NVIDIA Sends Out Latest PRIME Synchronization Patches

Written by Michael Larabel in NVIDIA on 4 March 2016 at 07:43 AM EST. 10 Comments
NVIDIA
The PRIME synchronization patches being contributed to the open-source Linux graphics stack by NVIDIA is now up to its fourth revision.

Alex Goins of NVIDIA's Linux driver team has been working on PRIME synchronization support going back a number of months. Version three of the patches were released last month while today marks V4 being available.

PRIME synchronization should fix tearing for those using a multi-GPU solution like Optimus with an Intel integrated graphics processor and NVIDIA discrete GPU in their laptop or desktop. These patches have been tested with the Intel and Nouveau drivers while NVIDIA also has a yet-to-be-released proprietary driver update for supporting PRIME synchronization.

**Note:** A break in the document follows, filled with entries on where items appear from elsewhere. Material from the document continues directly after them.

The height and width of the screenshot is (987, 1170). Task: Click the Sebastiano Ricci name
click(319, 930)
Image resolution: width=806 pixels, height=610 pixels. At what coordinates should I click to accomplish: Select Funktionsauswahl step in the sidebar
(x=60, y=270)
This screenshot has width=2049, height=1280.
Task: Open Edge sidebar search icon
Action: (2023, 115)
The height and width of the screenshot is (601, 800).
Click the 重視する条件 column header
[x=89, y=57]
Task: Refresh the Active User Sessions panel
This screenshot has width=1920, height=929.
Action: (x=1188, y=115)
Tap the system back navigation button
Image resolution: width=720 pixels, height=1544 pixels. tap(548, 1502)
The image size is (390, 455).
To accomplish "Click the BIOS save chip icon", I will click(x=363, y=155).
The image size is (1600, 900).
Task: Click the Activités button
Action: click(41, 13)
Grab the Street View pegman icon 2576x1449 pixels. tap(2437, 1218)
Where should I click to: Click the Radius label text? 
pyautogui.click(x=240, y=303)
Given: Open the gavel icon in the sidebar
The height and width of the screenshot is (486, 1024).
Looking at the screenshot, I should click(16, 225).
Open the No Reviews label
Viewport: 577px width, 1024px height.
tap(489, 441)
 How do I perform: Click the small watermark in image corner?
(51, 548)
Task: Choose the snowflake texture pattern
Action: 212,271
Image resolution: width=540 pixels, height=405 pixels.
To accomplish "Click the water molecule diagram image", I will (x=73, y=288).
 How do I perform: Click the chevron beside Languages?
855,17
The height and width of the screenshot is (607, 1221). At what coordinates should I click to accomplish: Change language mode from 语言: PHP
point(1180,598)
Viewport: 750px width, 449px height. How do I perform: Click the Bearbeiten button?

About the new V4 patches, Goins noted, "The biggest change in this patch set from the last one is the implementation of double buffered PRIME source support in the modesetting driver. Note that this is a basic implementation designed to exercise all of the new ABI functions. It lacks some of the more advanced functionality, such as fenced asynchronous presentation, and OpenGL syncing to the sink's vblank...The most notable change other than source support is disabling reverse PRIME for Glamor-accelerated i915 sinks."